Graduates may also directly apply for positions as highly trained mathematicians, especially in the areas of cryptography, information security and numerical communications.
Visit our website for more information on fees, scholarships, postgraduate loans and other funding options to study Lattice Gauge Theory at Swansea University - 'Welsh University of the Year 2017' (Times and Sunday Times Good University Guide 2017).
The MSc by Research Lattice Gauge Theory enables students to pursue a one year individual programme of research. The Lattice Gauge Theory programme would normally terminate after a year. However, under appropriate circumstances, this first year of research can also be used in a progression to Year 2 of a PhD degree.
You will be fully integrated into one of our established research groups and participate in research activities such as seminars, workshops, laboratories, and field work.
Swansea is a research led University to which the Physics department makes a significant contribution, meaning that as a postgraduate Physics student you will benefit from the knowledge and skills of internationally renowned academics.

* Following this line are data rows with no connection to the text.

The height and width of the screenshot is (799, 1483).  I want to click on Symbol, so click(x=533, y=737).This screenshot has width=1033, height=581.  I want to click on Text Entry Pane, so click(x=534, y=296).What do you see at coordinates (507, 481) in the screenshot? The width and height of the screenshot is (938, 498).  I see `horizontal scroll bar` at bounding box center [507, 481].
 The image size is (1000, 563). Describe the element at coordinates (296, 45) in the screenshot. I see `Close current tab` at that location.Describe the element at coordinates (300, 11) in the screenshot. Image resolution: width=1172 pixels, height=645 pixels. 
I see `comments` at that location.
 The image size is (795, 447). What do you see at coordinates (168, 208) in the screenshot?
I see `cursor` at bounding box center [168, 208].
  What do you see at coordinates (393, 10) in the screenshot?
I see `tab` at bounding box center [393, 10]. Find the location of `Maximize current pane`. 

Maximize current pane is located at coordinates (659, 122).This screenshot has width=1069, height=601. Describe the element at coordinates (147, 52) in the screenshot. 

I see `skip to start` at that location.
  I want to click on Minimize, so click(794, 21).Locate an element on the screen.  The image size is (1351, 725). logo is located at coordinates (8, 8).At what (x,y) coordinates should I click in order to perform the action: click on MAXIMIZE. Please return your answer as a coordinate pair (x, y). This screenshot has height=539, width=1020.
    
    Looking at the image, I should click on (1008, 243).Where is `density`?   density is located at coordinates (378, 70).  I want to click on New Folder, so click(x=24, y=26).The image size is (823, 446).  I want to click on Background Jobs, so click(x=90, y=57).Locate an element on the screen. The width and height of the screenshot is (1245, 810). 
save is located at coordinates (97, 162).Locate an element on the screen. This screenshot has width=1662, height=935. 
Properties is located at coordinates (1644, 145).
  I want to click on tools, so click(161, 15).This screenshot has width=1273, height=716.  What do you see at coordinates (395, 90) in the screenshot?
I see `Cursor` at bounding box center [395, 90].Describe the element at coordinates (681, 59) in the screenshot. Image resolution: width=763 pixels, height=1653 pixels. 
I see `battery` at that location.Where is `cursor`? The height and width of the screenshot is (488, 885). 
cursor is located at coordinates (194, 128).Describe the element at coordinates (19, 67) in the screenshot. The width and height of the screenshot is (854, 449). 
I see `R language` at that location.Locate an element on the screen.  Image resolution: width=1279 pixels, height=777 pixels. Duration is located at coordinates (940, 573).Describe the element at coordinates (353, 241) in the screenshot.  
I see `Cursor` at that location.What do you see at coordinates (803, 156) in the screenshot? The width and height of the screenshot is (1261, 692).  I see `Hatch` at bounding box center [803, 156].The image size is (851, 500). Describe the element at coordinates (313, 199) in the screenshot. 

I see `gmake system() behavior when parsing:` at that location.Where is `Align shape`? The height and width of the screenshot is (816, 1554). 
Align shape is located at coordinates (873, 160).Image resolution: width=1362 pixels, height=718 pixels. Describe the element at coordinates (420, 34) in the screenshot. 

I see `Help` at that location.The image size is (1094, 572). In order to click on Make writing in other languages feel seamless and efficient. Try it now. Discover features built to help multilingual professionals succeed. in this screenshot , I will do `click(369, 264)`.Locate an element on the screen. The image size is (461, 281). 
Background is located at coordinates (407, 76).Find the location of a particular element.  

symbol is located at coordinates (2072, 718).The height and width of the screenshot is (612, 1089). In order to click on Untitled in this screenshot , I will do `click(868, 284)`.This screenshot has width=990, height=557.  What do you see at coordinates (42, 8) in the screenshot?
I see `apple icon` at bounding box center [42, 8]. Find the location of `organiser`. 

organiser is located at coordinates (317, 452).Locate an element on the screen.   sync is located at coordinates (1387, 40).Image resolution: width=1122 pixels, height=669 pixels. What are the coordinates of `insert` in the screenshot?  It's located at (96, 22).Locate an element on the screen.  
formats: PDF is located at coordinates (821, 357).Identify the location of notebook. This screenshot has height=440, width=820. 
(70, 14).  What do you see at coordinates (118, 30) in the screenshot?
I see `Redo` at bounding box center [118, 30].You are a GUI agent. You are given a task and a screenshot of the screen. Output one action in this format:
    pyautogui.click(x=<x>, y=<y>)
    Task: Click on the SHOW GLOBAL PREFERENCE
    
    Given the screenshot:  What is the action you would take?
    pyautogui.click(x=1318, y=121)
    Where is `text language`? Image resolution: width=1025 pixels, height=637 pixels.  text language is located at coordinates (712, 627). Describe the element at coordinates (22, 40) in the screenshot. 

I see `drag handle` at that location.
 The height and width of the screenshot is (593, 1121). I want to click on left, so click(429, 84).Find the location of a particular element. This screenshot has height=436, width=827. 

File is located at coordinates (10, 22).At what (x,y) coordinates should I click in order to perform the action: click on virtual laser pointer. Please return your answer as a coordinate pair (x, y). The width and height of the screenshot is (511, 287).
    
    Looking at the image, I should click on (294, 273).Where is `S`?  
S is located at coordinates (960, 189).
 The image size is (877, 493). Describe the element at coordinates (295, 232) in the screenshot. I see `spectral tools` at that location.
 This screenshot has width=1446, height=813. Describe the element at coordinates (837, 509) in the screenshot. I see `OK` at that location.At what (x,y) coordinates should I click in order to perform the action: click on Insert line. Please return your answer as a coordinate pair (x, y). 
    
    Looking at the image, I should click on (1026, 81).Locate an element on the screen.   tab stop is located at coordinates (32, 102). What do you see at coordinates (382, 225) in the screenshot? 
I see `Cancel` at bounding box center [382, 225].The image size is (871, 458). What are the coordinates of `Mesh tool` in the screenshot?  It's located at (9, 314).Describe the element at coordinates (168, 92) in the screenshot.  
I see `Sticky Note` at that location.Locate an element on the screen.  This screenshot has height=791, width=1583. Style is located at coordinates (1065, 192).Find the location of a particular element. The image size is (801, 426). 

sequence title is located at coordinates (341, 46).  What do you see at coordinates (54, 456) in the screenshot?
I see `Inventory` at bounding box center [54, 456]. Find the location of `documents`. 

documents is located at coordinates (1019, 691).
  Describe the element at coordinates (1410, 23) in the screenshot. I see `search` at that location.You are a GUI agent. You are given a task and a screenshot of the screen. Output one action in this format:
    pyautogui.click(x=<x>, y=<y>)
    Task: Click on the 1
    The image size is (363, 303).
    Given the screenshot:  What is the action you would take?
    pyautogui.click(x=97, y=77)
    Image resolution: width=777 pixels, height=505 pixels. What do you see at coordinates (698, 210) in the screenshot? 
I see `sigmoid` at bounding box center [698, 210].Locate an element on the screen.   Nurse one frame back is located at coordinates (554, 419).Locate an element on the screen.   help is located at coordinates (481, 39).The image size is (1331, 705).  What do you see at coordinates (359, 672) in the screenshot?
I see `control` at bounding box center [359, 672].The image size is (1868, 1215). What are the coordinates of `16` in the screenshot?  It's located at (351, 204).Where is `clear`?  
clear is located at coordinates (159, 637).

The Department received top ratings of 4* and 3* in the 2008 RAE, which classified our research as World-leading or Internationally excellent in terms of its originality, significance and rigour.
Our two research groups, Particle Physics Theory (PPT) and Atomic, Molecular and Quantum Physics (AMQP), deliver impact with commercial benefits both nationally and internationally, complemented by a public engagement programme with a global reach.
Economic impacts are realised by the Department’s Analytical Laser Spectroscopy Unit (ALSU) which, since 1993, has worked with companies developing products eventually sold to customers in the nuclear power industry and military, both in the UK and overseas, and in the global aerospace industry. Computational particle physics work performed by the PPT group has spun-off a computer benchmarking tool, BSMBench, used by several leading software outfits, and has led to the establishment of a start-up company.
The AMQP group’s work on trapping and investigating antihydrogen has generated great media interest and building on this we have developed a significant and on-going programme of public engagement. Activities include the development of a bespoke software simulator (Hands on Antihydrogen) of the antimatter experiment for school students.
As a student of Lattice Gauge Theory programme in the Department of Physics you will have access to the following Specialist Facilities:
Low-energy positron beam with a high field superconducting magnet for the study of
CW and pulsed laser systems
Scanning tunnelling electron and nearfield optical microscopes
CPU parallel cluster
Access to the IBM-built ‘Blue C’ Super computer at Swansea University and is part of the shared use of the teraflop QCDOC facility based in Edinburgh
The Physics Department carries out world-leading research in experimental and theoretical physics.
The results of the Research Excellence Framework (REF) 2014 show that over 80% of the research outputs from both the experimental and theoretical groups were judged to be world-leading or internationally excellent.
Research groups include:
The Atomic, Molecular and Quantum Physics Group comprises academic staff, postdoctoral officers and postgraduate research students. Its work is supported by grants from EPSRC, the EU, The Royal Society, the Higher Education Funding Council for Wales and various industrial and government sources. There are two main fields of research: Atomic, Molecular and Laser Physics and Nanoscale Physics.
The Particle Physics Theory Group has fourteen members of staff, in addition to postdoctoral officers and research students. It is the fourth largest particle physics theory group in the UK, and is supported mainly by STFC, but also has grants from EPSRC, the EU, Royal Society and Leverhulme Trust. The group recently expanded by hiring two theoretical cosmologists (Ivonne Zavala and Gianmassimo Tasinato). There are five main fields of research: Quantum Field Theory, Strings, Lattice Field Theory, Beyond the Standard Model Physics and Theoretical Cosmology.